Records for this task
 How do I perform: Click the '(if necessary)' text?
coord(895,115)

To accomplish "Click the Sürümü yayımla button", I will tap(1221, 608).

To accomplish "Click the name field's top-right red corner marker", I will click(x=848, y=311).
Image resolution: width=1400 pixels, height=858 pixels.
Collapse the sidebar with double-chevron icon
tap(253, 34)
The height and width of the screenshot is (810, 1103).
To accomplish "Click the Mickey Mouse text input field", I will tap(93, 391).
---
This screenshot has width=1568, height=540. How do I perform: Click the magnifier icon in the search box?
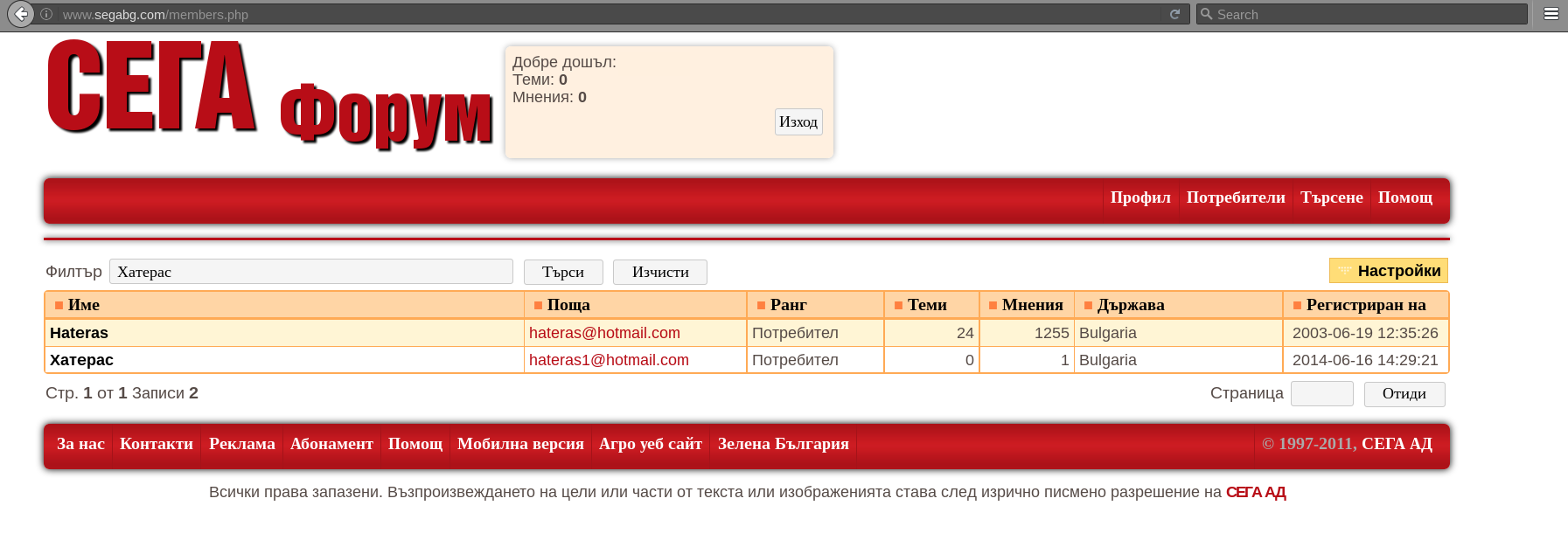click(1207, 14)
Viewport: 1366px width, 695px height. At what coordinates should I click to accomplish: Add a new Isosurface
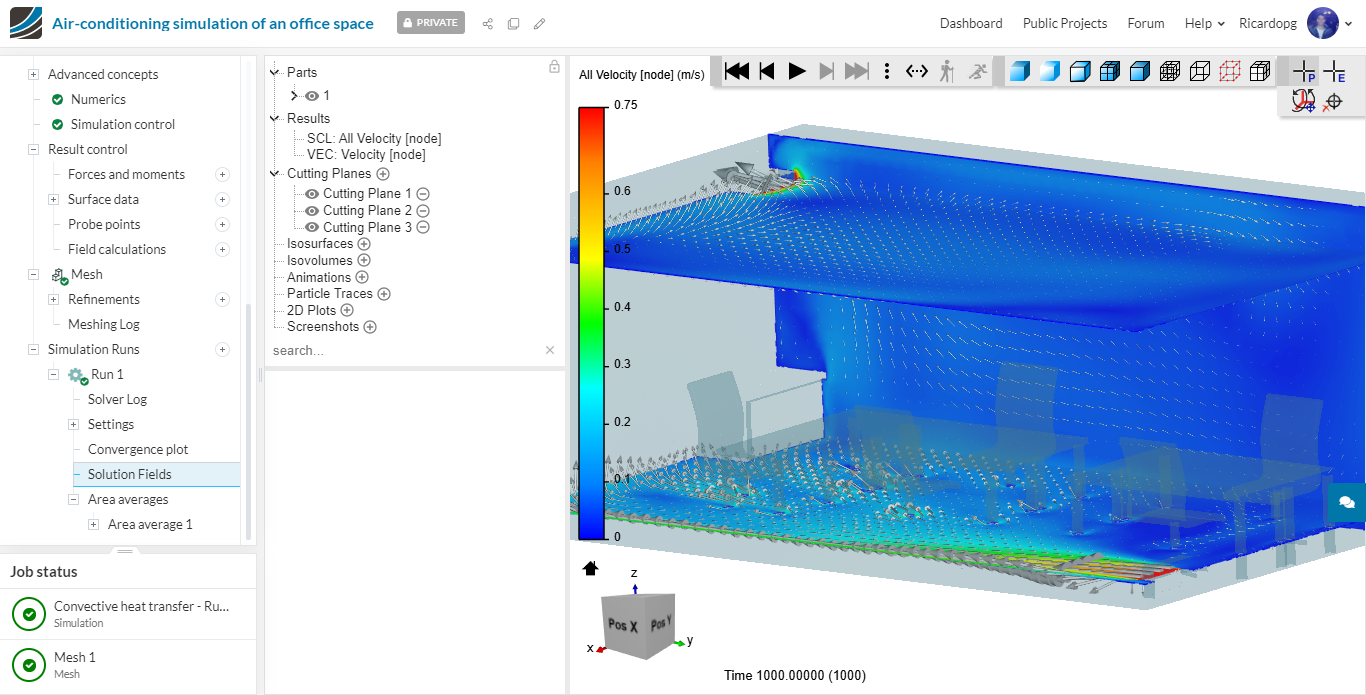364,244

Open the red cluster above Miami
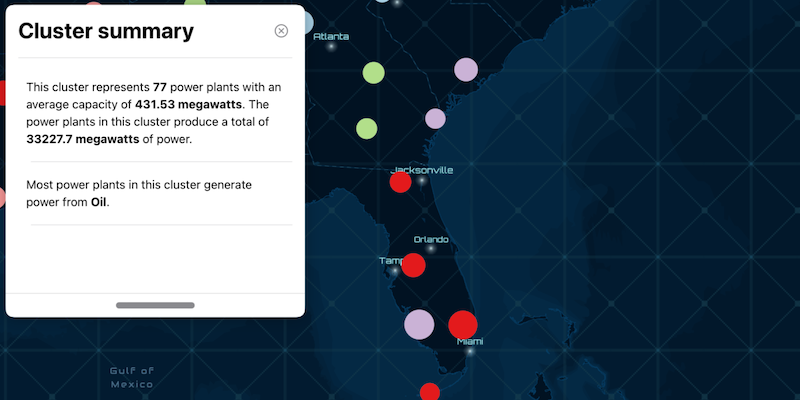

Work request
Search the records for the word "will", then list every line that has it.

Response
To accomplish "Click the Sürümü yayımla button", I will tap(1221, 608).
To accomplish "Click the name field's top-right red corner marker", I will click(x=848, y=311).
To accomplish "Click the Mickey Mouse text input field", I will tap(93, 391).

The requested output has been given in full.